Conventionally, multi-display apparatuses are manufactured by connecting unit panels 10 in parallel, as depicted in FIG. 1. That is, a multi-screen is realized by connecting the plurality of the unit panels 10 in parallel as depicted in FIG. 1. However, an image at a seam between a pair of unit panels 10 is not smoothly formed when the pair of unit panels 10 is connected in parallel, as the pair of unit panels 10 becomes frequently disconnected at the seam between the pair of unit panels 10. As schematically depicted in FIG. 1, a flat panel display has a sealing structure in which a display device 12 that forms a pixel is mounted on a substrate glass 11 and a cover glass 13 covering the display device 12 is attached to the substrate glass 11. As such, the cover glass 13 basically has a rim thickness t and the display device 12 is located on an inner portion of the cover glass 13. Therefore, an image separation of as much as a disconnection distance w occurs at the seam between the pair of display devices 12. The distance w cannot be reduced since the distance w is inevitably required for the cover glass 13 to cover the display devices 12 to protect the display devices 12. Therefore, there is a limitation in improving the image disconnection at the seam between the pair of unit panels 10 in the above parallel connection structure.

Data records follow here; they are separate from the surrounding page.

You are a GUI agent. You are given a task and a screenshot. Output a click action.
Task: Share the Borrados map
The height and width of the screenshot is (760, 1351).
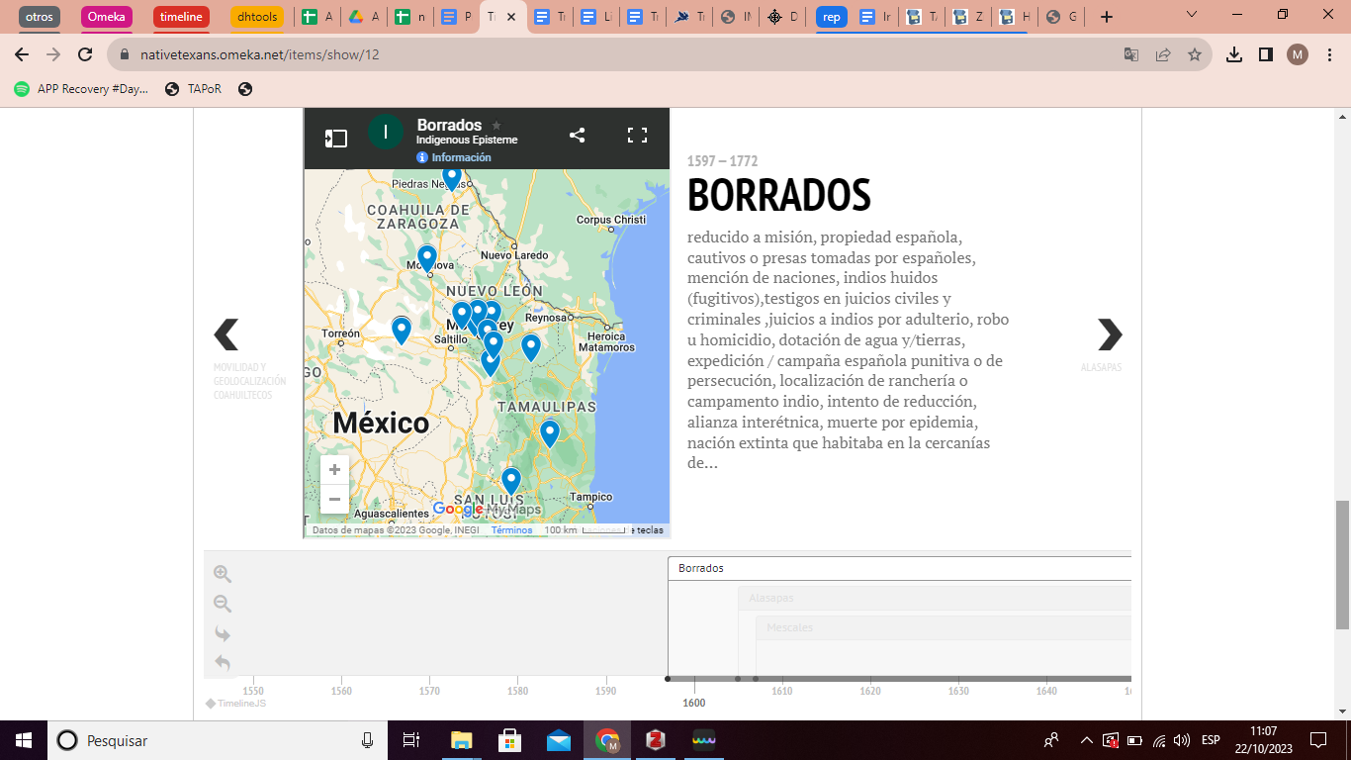[x=578, y=136]
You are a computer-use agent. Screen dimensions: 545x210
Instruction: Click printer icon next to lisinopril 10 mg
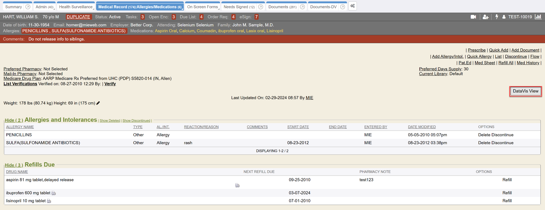[x=49, y=201]
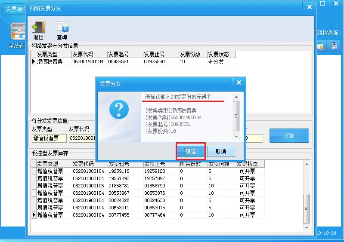The height and width of the screenshot is (242, 344).
Task: Click the 分发 distribute button
Action: click(289, 135)
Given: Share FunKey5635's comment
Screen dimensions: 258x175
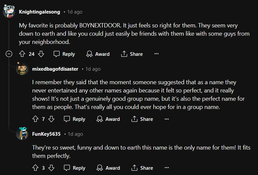Looking at the screenshot, I should 142,168.
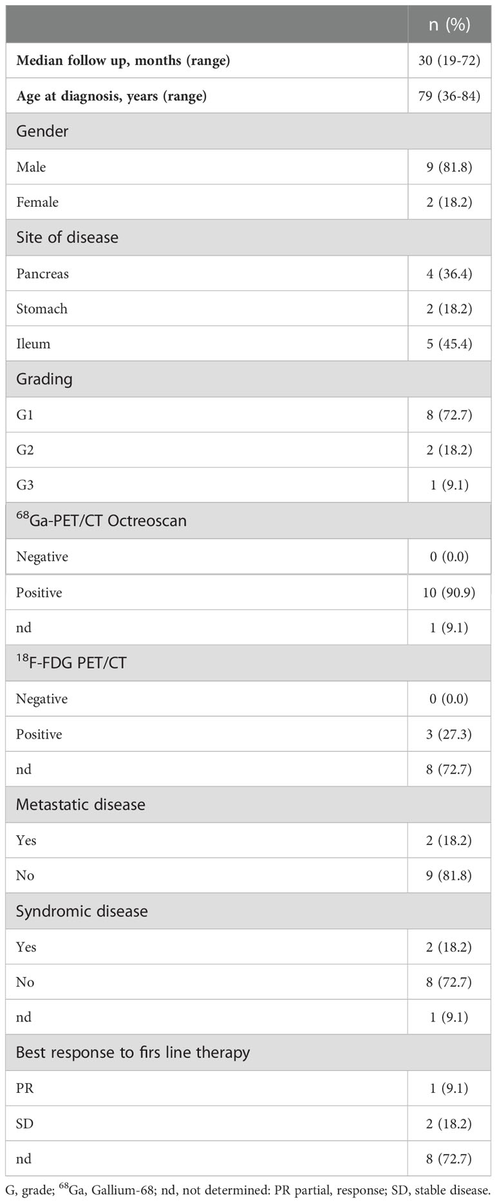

One attempt to overcome this problem involves a structure as will now be described in FIG. 2. The structure includes two substrates 21a and 22a formed on respectively first and second unit panels 21 and 22, and cover glass 21c and 22c disposed over respective pixels 21b and 22b. The pair of first and second unit panels 21 and 22 is disposed with a step difference, and pixel boundaries between the pair of first and second unit panels 21 and 22 are vertically aligned along line L, as shown, e.g., in FIG. 2. That is, after the pair of first and second unit panels 21 and 22 are disposed with the step difference as depicted in FIG. 2, a right side boundary surface of the pixel 21b of the first unit panel 21 is aligned to a left side boundary surface of the pixel 22b of the second unit panel along vertical line L. In such form, the image disconnection at a seam between the pair of first and second unit panels 21 and 22 is minimized when the image is seen from above the pair of first and second unit panels 21 and 22. The multi-display apparatus of FIG. 2 includes a transparent plate 23 mounted on the second panel 22 to match upper surfaces of the two unit panels 21 and 22.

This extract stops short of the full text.